2013 übernahm er die Rottweiler Videothek in der Schramberger Straße und schloss die Zweigfiliale in Sulz. Er habe viel Geld in die Renovierung gesteckt und ein ziemlich heruntergewirtschaftetes Geschäft gerettet, erinnert sich der Filmexperte an die Anfänge in Rottweil.

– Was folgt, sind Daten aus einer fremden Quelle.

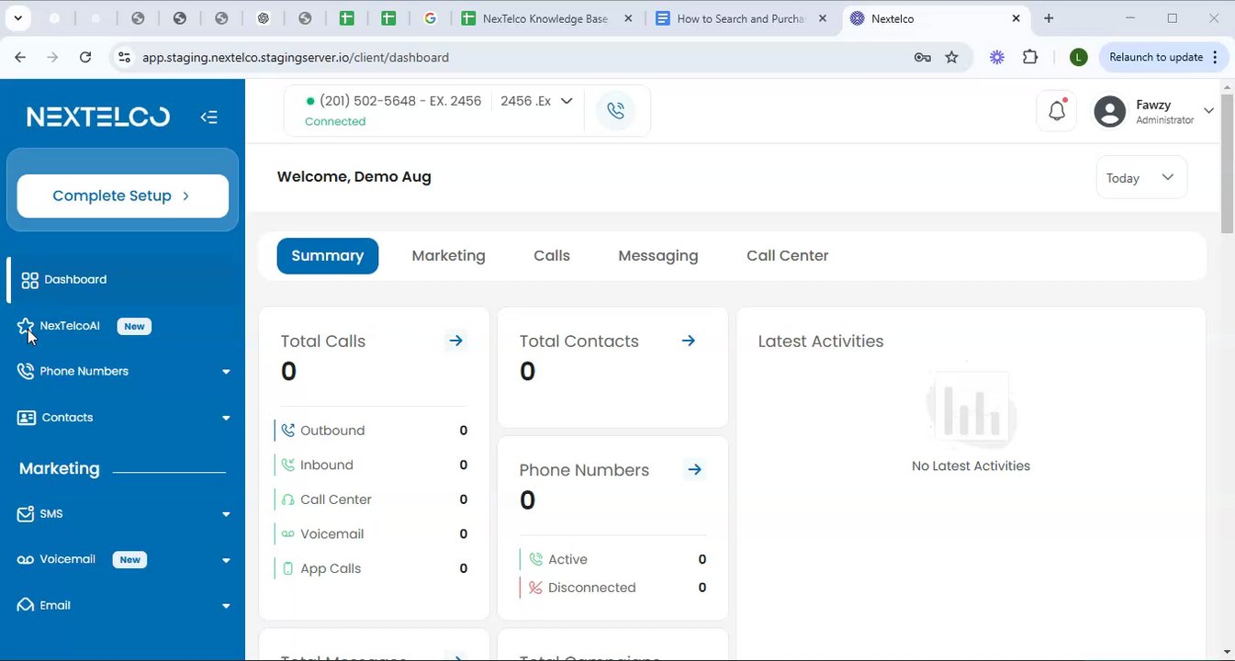Open the notifications bell
Screen dimensions: 1235x661
tap(1057, 111)
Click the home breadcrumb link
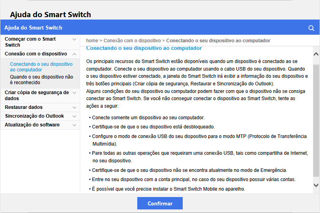Screen dimensions: 320x213 click(92, 41)
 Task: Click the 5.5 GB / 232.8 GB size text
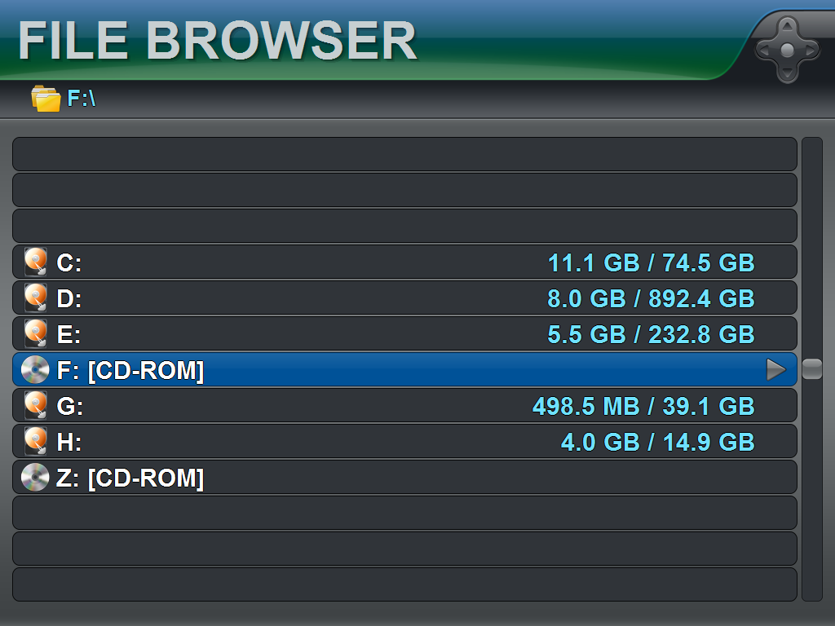click(651, 335)
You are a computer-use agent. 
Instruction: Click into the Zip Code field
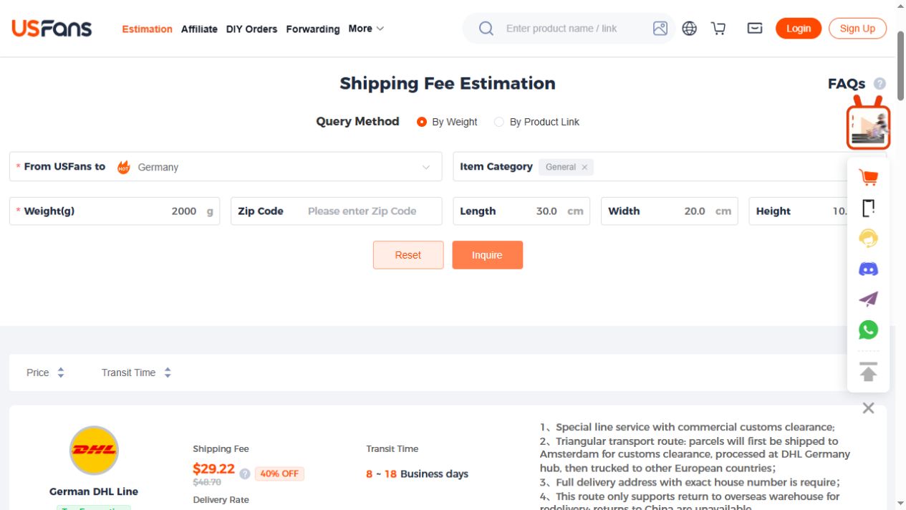337,211
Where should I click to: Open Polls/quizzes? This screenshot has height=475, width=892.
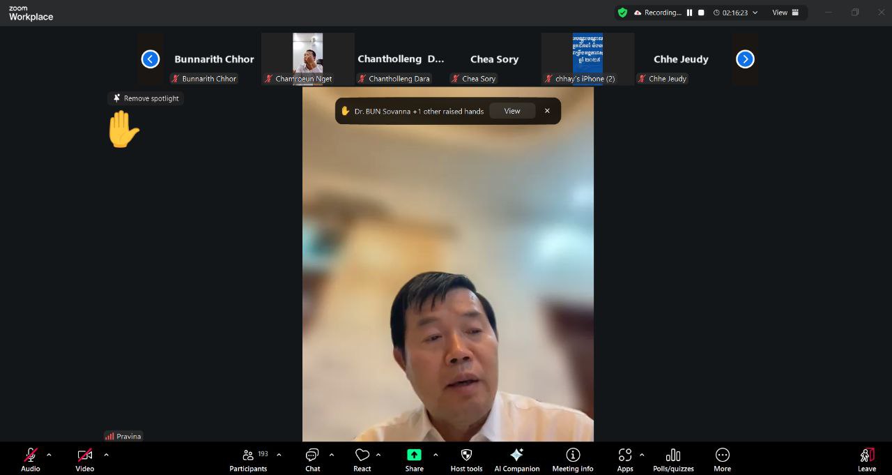672,460
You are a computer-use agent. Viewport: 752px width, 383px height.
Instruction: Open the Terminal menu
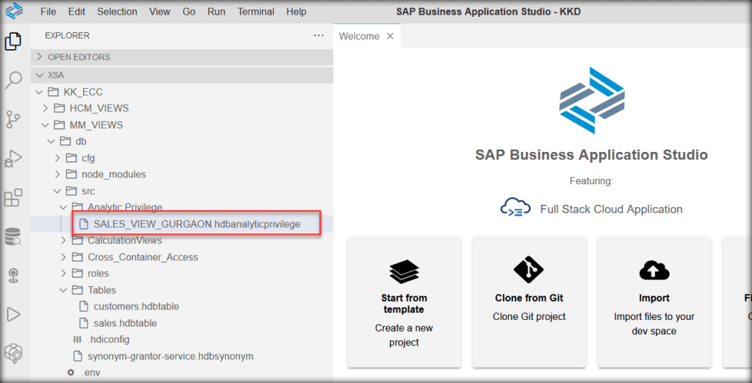[256, 12]
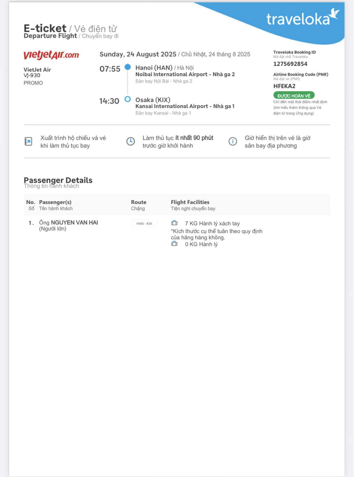
Task: Click the Sunday, 24 August 2025 date
Action: [x=138, y=54]
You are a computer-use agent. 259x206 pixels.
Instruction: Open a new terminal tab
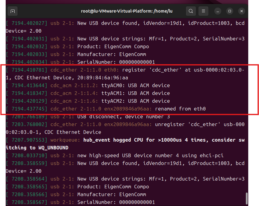pos(13,11)
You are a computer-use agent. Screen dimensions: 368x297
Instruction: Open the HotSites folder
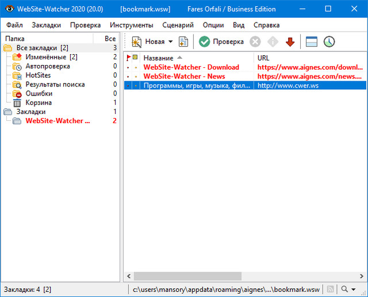[x=37, y=75]
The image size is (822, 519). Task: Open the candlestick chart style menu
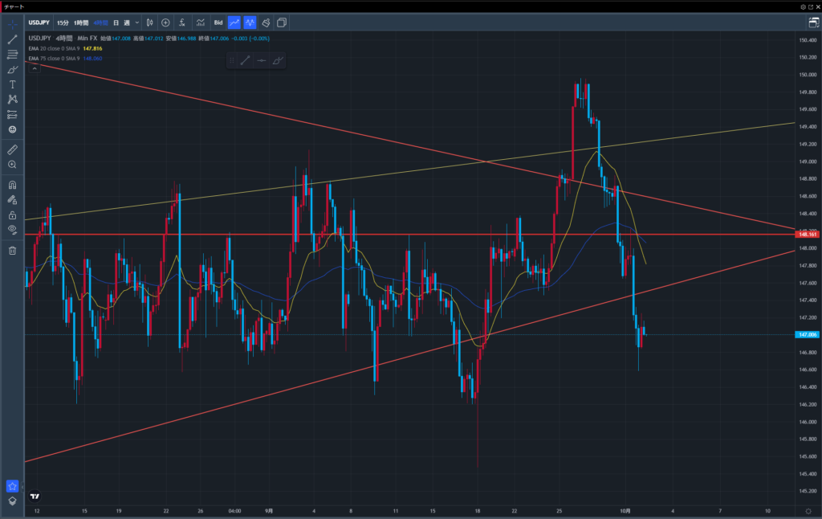(x=149, y=22)
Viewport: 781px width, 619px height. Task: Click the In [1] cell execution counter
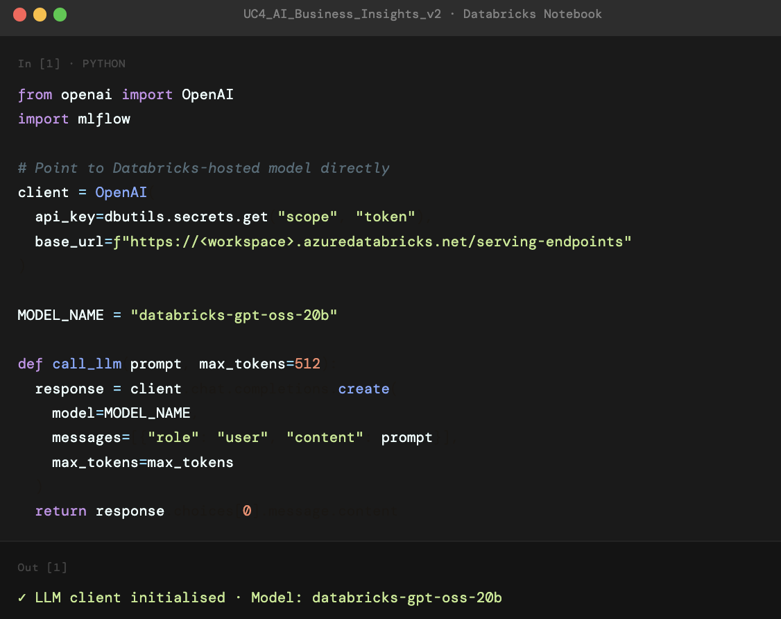(39, 63)
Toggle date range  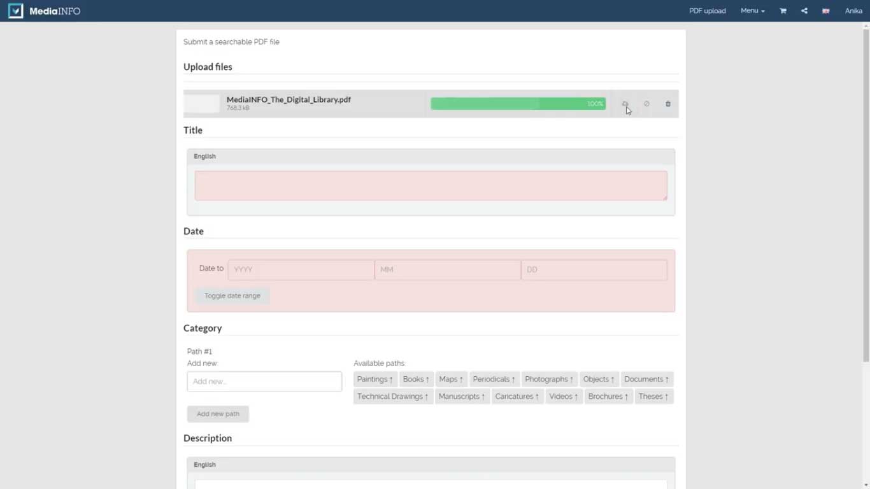coord(232,295)
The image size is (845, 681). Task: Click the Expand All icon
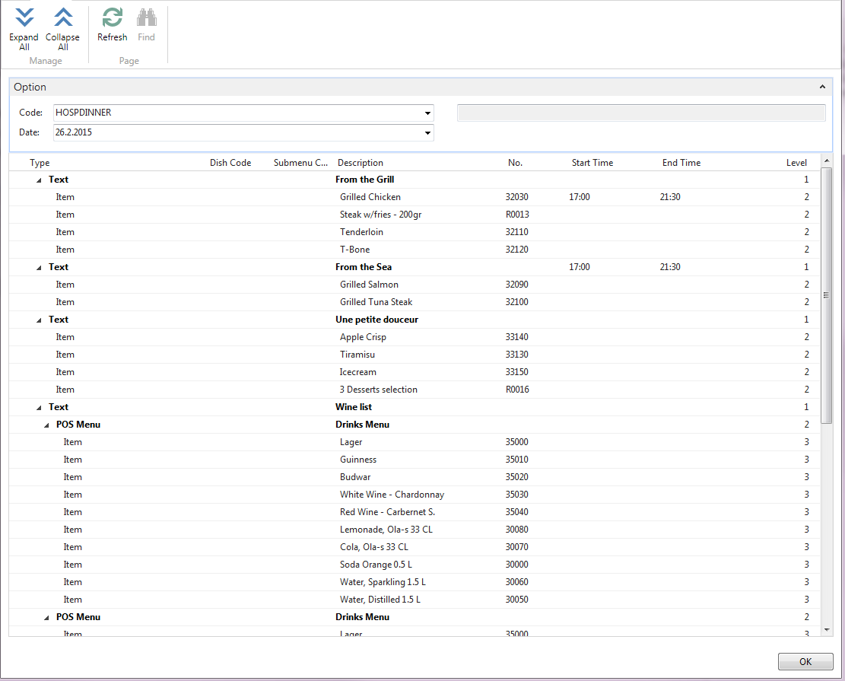(x=24, y=18)
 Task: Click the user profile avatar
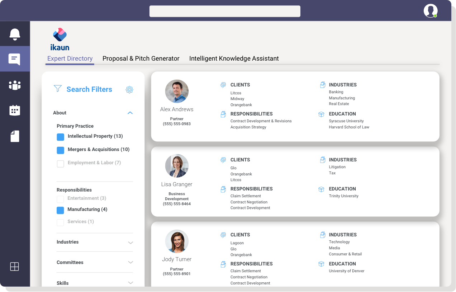click(x=430, y=11)
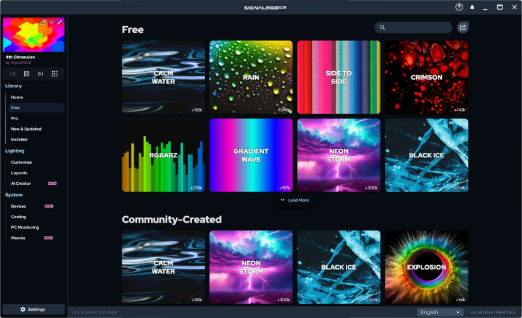Select the Gradient Wave effect thumbnail

pyautogui.click(x=251, y=155)
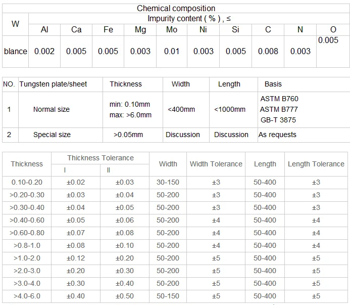The height and width of the screenshot is (305, 350).
Task: Select the Normal size row label
Action: pos(52,109)
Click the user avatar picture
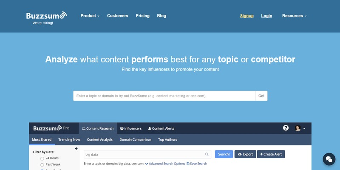The image size is (340, 170). click(298, 128)

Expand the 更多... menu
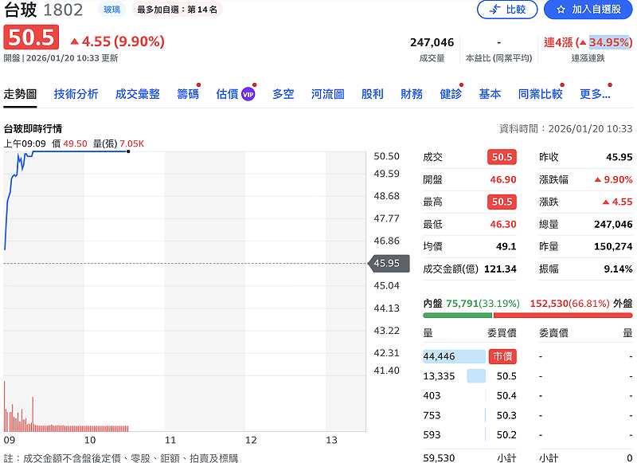[x=592, y=93]
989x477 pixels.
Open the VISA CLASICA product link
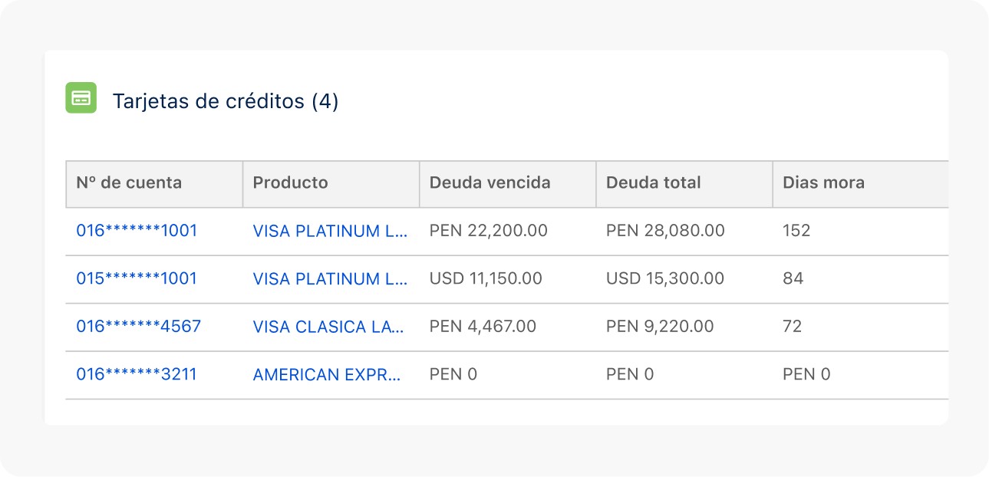(328, 327)
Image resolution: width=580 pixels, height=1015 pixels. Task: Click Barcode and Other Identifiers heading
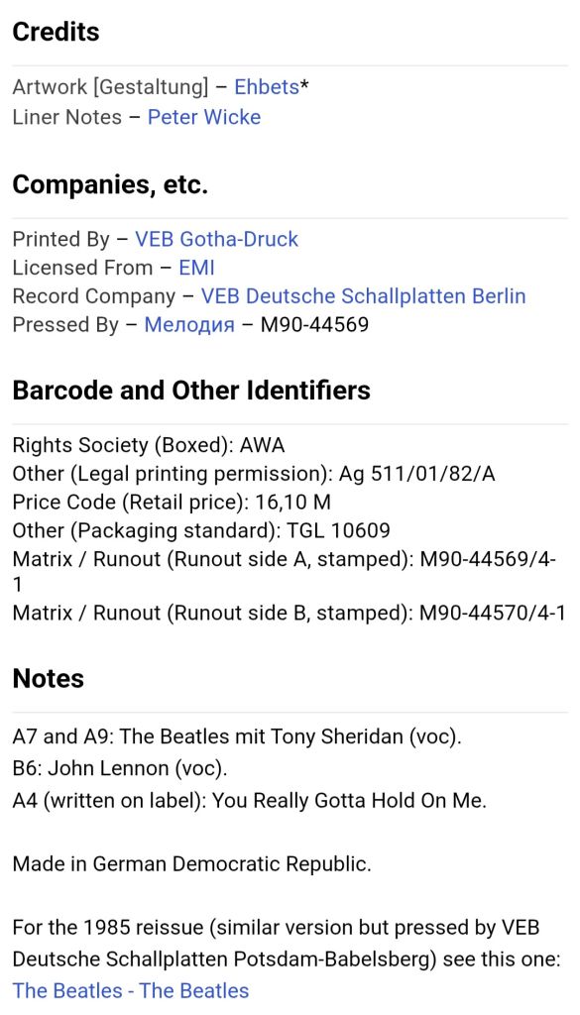(x=191, y=391)
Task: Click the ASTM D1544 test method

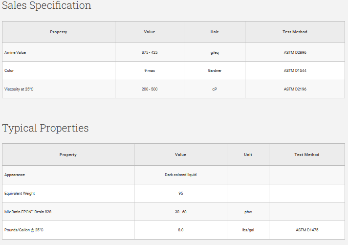Action: (x=295, y=70)
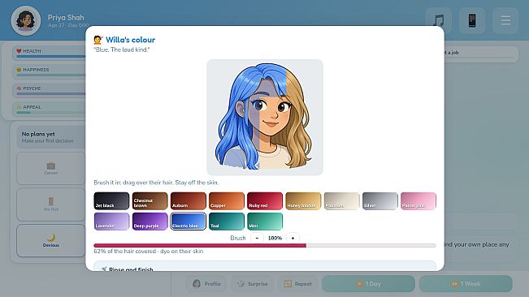
Task: Open the Go Out icon tile
Action: (x=51, y=204)
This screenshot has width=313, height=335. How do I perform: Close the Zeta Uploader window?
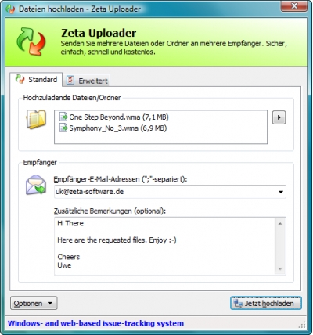(294, 6)
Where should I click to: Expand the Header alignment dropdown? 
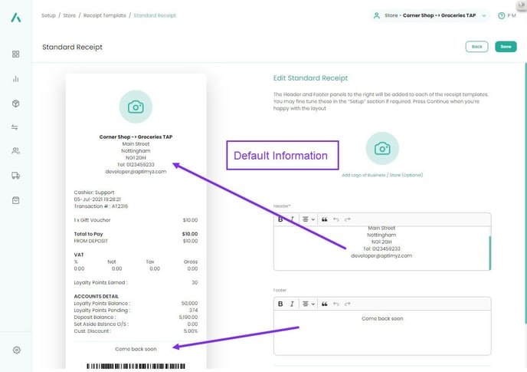pos(308,219)
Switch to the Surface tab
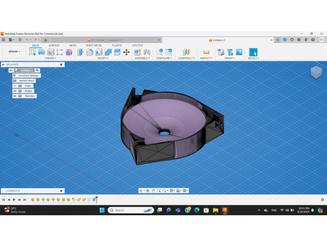Image resolution: width=327 pixels, height=246 pixels. [x=54, y=45]
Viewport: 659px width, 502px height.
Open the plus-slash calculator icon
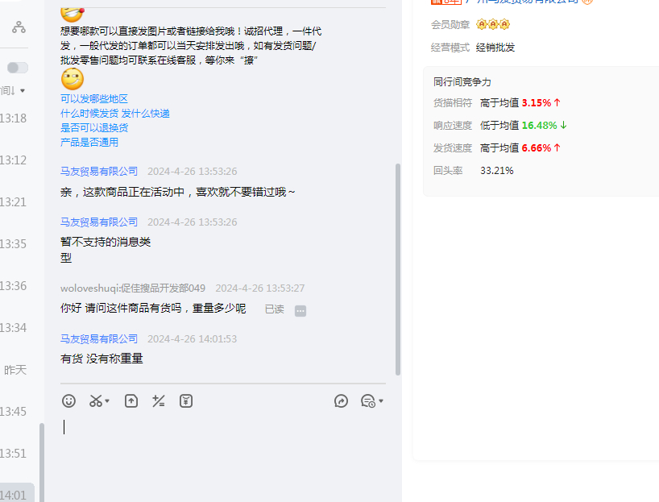158,400
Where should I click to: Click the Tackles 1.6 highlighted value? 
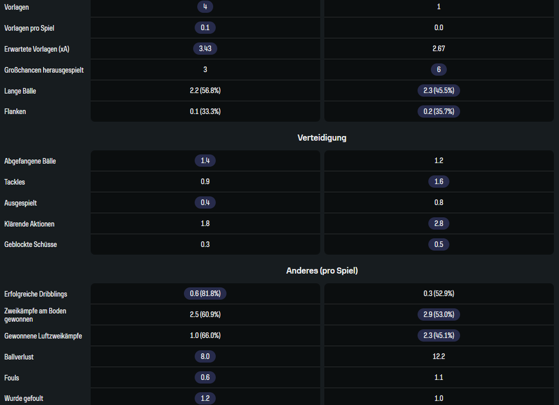(438, 182)
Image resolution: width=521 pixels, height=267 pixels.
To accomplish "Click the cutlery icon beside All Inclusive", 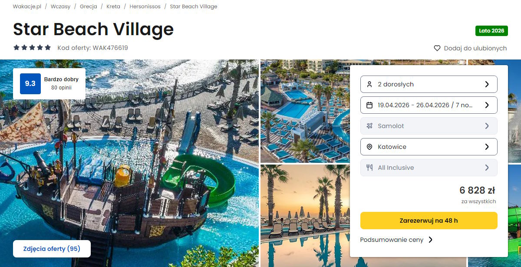I will coord(369,168).
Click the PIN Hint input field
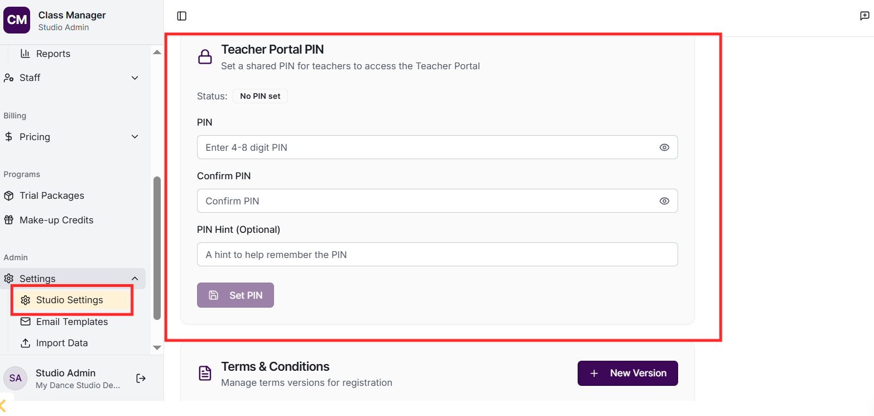Viewport: 874px width, 416px height. click(x=437, y=255)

Der Kampf gegen das Internet ist verloren

Drei Jahre später musste Schelle weichen – die Eigentümer hatten das Gebäude an die Stadt verkauft. Der gelernte Einzelhandelskaufmann entschied sich, den früheren Durchgang im Rottweiler Bahnhofsgebäude zur Videothek umzubauen und den Bahnhofsshop, der zu diesem Zeitpunkt bereits seit zehn Jahren brach lag, wiederzubeleben. Vor eineinhalb Jahren kam der erste Paukenschlag: Stephan Schelle schloss seine Videothek in Oberndorf. Der Grund war vor allem, dass er kein Personal fand. Er hätte gleichzeitig hinter den Tresen zweier Filialen stehen müssen. Fortan war Rottweil der Hauptsitz und die letzte verbleibende Filiale. Doch auch da wurde die Personalsuche zum Problem. "Die Arbeitszeiten sind nicht besonders attraktiv. Wir haben bis spätabends und auch samstags geöffnet."

Hinzu komme, dass das Internet und Streaming-Dienste den Videotheken das Wasser abgraben. "Lange konnten wir uns mit guter Beratung der Kunden wehren", meint Schelle. Mittlerweile sei es jedoch so, dass der Käufer ein möglichst großes Angebot fordere und dabei so wenig wie möglich zahlen wolle.

Deshalb sei es nun Zeit, die Notbremse zu ziehen, auch wenn er den Umsatzeinbruch mit der Lottoscheinannahme und dem Paketdienst größtenteils auffangen konnte. "Das reicht jetzt nicht mehr." Bei aller emotionaler Bindung: Die Zahlen sprechen eine klare Sprache. Im DVD-Bereich betrage der Umsatz 40 Prozent weniger als vor zehn Jahren.

Nach 19 Jahren zwischen Spielen und Filmen werde es Zeit, sich einer neuen Herausforderung zu stellen, sagt der Inhaber, der sich beruflich umorientieren muss, und wirft einen letzten wehmütigen Blick auf die Regale, die in gut einer Woche geräumt sein müssen.

Kommentar: Das letzte Einhorn

Einer der ersten Filme, die ich als Kind gesehen habe, war "Das letzte Einhorn" auf VHS-Kassette. Die habe ich so oft zurückgespult, dass das Einhorn eines Tages nur noch flimmernd und ruckelnd über die Mattscheibe des Röhrenfernsehers sprang. Und als mein Recorder kaputtging und ich auf der Suche nach jemandem, der ihn repariert, nur ein mitleidiges Lächeln erntete, musste ich einsehen: Diese Ära ist zu Ende. So war es auch mit meinem Besuch in einer Videothek. Früher war ich dort wöchentlich, zuletzt gar nicht mehr. Netflix, Amazon Prime, Maxdome – dort kriegt man alles schneller, günstiger und in besserer Qualität. Mehr Spaß habe ich dabei aber nicht. Mir fehlt das Haptische, das Erlebnis, vor dem Regal zu stehen und mit Bedacht einen Film auszuwählen. Aber letztlich ist es mit der Videothek leider wie mit dem Einhorn: Beide sind Geschichte.